U.S. Medical Affairs leverages therapeutic expertise to demonstrate the value of your therapy more effectively.
Physicians, payers, policymakers, and patients rely on evidence to make decisions about a biopharma product at every stage of its lifecycle. For an organization developing or commercializing a treatment, there are always evidence-related variables that cannot be controlled. An integrated evidence plan (IEP) is a strategic framework for identifying, prioritizing, and then addressing evidence gaps that might otherwise impact adoption and reimbursement.
By advocating for integrated evidence planning, Medical Affairs teams can help increase the odds of success. In some cases, they may encounter resistance to investing in an IEP. Stakeholders may believe that the effort is redundant to another group’s strategy or project. They may voice concerns about how much time and budget it would take to create an IEP. Or they may argue against crafting an IEP before there’s a solid proof-of-concept (POC) for the therapeutic.
For Medical Affairs teams, it is both possible—and worthwhile—to overcome these objections.
Consider, for example, that IQVIA Launch Excellence studies have found that compared to other launches, excellent launches have 47% more real-world evidence published by volume. Other IQVIA studies suggest that adopting an IEP can make the process of building evidence more efficient by driving a 17% reduction in duplicated effort across a sponsor’s operations.
Through our collective experience, we’ve identified two keys to success for securing funding and executing a great IEP: building a business case to justify the IEP, and taking a strategic approach to realizing its value.
As with any business case, the goal is to persuade stakeholders to invest time and budget in building an IEP. Focus on answering some fundamental questions: What are the expected benefits of an IEP? How much will it cost? How will the organization make it happen?
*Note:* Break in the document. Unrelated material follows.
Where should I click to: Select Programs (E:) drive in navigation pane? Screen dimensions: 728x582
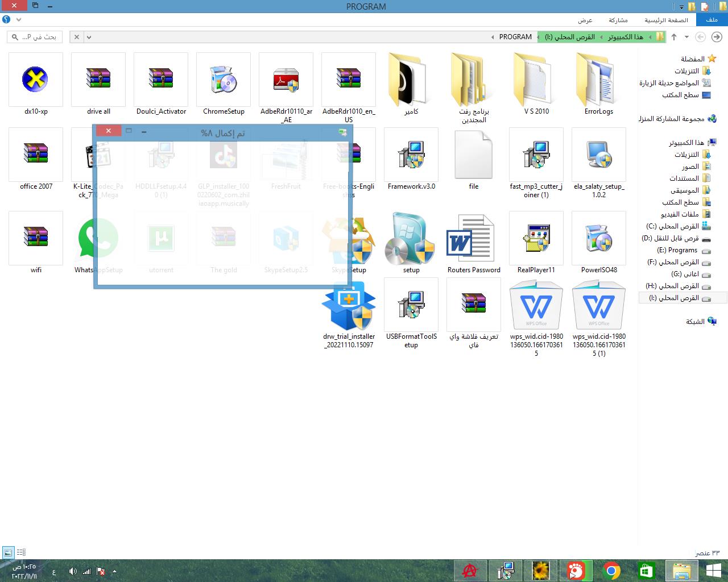point(677,250)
IQVIA’s and other industry studies help underscore potential benefits, but there will also be organization-specific advantages to highlight. For example, if RWE, Biomarker, Health Economics and Outcomes Research, and Medical Affairs teams are working in siloes, how much time and money are lost to inefficient designs and data sharing? How many strategic opportunities are missed from lack of communication and collaboration?
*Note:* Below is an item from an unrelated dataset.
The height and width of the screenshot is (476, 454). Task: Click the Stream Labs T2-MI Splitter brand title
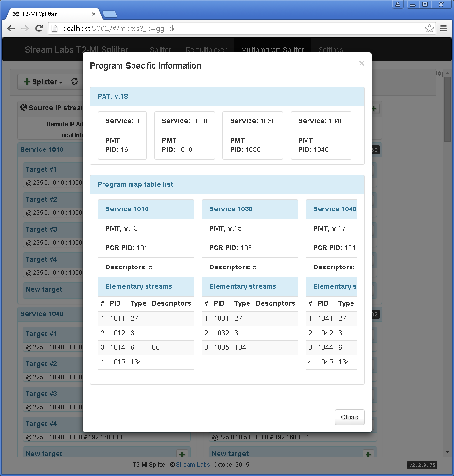tap(76, 50)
Breaking through siloes makes it possible to identify and address evidence needs with greater consistency and efficiency while maintaining high scientific integrity. Rather than waiting for a POC, Medical Affairs can proactively lead the effort to map cross-functional requirements and track evidence development over time. Another recurring benefit is early and active involvement of clinical stakeholders in an IEP. It’s critical to obtain clinical buy-in and willingness to incorporate outputs into the clinical development plan.
In terms of costs, an IEP can be developed and managed in a “lean” way. Initial development may require no more than half a day of time from members of other teams. If a vendor is involved, there may be some external costs, but an IEP can also help avoid other costs through more integrated planning and/or reduction in duplication of effort.
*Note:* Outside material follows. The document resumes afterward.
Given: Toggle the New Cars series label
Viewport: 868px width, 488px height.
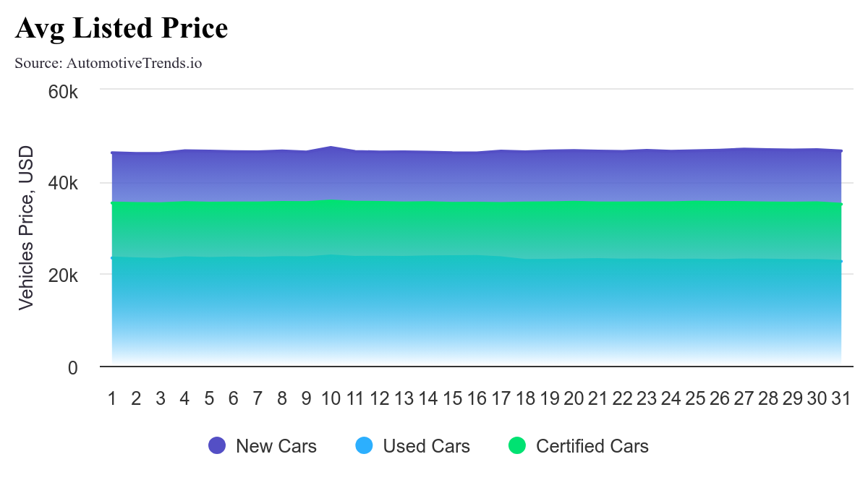Looking at the screenshot, I should (276, 446).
Once you have a clear strategy for securing resources for the IEP—and after socializing the idea to build secure internal support and momentum—step up and make the case.
Experience with evidence planning has yielded several key learnings about how to get the most from an IEP:
At IQVIA, we partner with you to navigate your strategic Medical Affairs journey, utilizing trusted medical evidence from clinical development through commercialization.
Discover how IQVIA Medical Affairs can elevate your impact and advance healthcare decision-making.U.S. Medical Affairs leverages therapeutic expertise to demonstrate the value of your therapy more effectively.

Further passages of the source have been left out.